[Stored items]

------------

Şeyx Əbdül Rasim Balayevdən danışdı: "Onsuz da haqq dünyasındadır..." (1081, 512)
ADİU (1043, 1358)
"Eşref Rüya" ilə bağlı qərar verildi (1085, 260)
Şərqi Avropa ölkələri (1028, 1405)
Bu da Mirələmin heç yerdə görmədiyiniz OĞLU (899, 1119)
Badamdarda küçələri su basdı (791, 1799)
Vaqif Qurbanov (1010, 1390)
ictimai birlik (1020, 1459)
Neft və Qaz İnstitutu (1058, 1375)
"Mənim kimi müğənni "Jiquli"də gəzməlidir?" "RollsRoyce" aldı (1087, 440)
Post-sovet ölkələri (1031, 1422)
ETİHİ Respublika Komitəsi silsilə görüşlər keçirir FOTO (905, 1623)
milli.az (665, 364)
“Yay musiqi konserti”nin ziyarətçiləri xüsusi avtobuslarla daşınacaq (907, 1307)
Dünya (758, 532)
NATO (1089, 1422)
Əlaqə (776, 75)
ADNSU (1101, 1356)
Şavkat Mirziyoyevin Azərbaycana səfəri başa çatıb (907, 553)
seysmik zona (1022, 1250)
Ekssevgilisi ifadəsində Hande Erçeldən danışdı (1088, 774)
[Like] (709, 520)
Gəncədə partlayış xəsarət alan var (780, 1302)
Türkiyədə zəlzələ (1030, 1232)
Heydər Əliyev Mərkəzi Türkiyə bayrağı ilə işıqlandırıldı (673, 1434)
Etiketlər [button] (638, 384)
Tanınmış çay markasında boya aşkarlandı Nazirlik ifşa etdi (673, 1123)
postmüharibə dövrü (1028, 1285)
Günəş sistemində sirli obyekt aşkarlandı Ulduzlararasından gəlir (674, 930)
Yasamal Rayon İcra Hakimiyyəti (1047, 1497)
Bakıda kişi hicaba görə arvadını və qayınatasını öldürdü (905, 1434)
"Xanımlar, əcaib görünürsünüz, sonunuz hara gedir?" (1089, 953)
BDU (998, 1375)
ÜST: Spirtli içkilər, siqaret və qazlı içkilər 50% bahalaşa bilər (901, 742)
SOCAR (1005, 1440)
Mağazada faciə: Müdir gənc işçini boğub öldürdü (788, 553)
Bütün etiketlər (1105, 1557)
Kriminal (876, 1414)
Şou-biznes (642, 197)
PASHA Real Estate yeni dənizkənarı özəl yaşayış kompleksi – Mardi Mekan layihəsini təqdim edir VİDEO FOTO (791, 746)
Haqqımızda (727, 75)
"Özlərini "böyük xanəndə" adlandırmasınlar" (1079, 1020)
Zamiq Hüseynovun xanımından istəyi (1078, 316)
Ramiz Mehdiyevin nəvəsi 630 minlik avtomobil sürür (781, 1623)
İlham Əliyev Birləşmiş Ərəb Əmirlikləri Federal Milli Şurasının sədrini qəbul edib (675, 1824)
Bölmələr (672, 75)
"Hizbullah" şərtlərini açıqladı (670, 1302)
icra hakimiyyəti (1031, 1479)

------------

Work to be completed: All the records above need to be restated exactly, line by line.

Result of this task:
Şeyx Əbdül Rasim Balayevdən danışdı: "Onsuz da haqq dünyasındadır..." (1081, 512)
ADİU (1043, 1358)
"Eşref Rüya" ilə bağlı qərar verildi (1085, 260)
Şərqi Avropa ölkələri (1028, 1405)
Bu da Mirələmin heç yerdə görmədiyiniz OĞLU (899, 1119)
Badamdarda küçələri su basdı (791, 1799)
Vaqif Qurbanov (1010, 1390)
ictimai birlik (1020, 1459)
Neft və Qaz İnstitutu (1058, 1375)
"Mənim kimi müğənni "Jiquli"də gəzməlidir?" "RollsRoyce" aldı (1087, 440)
Post-sovet ölkələri (1031, 1422)
ETİHİ Respublika Komitəsi silsilə görüşlər keçirir FOTO (905, 1623)
milli.az (665, 364)
“Yay musiqi konserti”nin ziyarətçiləri xüsusi avtobuslarla daşınacaq (907, 1307)
Dünya (758, 532)
NATO (1089, 1422)
Əlaqə (776, 75)
ADNSU (1101, 1356)
Şavkat Mirziyoyevin Azərbaycana səfəri başa çatıb (907, 553)
seysmik zona (1022, 1250)
Ekssevgilisi ifadəsində Hande Erçeldən danışdı (1088, 774)
[Like] (709, 520)
Gəncədə partlayış xəsarət alan var (780, 1302)
Türkiyədə zəlzələ (1030, 1232)
Heydər Əliyev Mərkəzi Türkiyə bayrağı ilə işıqlandırıldı (673, 1434)
Etiketlər [button] (638, 384)
Tanınmış çay markasında boya aşkarlandı Nazirlik ifşa etdi (673, 1123)
postmüharibə dövrü (1028, 1285)
Günəş sistemində sirli obyekt aşkarlandı Ulduzlararasından gəlir (674, 930)
Yasamal Rayon İcra Hakimiyyəti (1047, 1497)
Bakıda kişi hicaba görə arvadını və qayınatasını öldürdü (905, 1434)
"Xanımlar, əcaib görünürsünüz, sonunuz hara gedir?" (1089, 953)
BDU (998, 1375)
ÜST: Spirtli içkilər, siqaret və qazlı içkilər 50% bahalaşa bilər (901, 742)
SOCAR (1005, 1440)
Mağazada faciə: Müdir gənc işçini boğub öldürdü (788, 553)
Bütün etiketlər (1105, 1557)
Kriminal (876, 1414)
Şou-biznes (642, 197)
PASHA Real Estate yeni dənizkənarı özəl yaşayış kompleksi – Mardi Mekan layihəsini təqdim edir VİDEO FOTO (791, 746)
Haqqımızda (727, 75)
"Özlərini "böyük xanəndə" adlandırmasınlar" (1079, 1020)
Zamiq Hüseynovun xanımından istəyi (1078, 316)
Ramiz Mehdiyevin nəvəsi 630 minlik avtomobil sürür (781, 1623)
İlham Əliyev Birləşmiş Ərəb Əmirlikləri Federal Milli Şurasının sədrini qəbul edib (675, 1824)
Bölmələr (672, 75)
"Hizbullah" şərtlərini açıqladı (670, 1302)
icra hakimiyyəti (1031, 1479)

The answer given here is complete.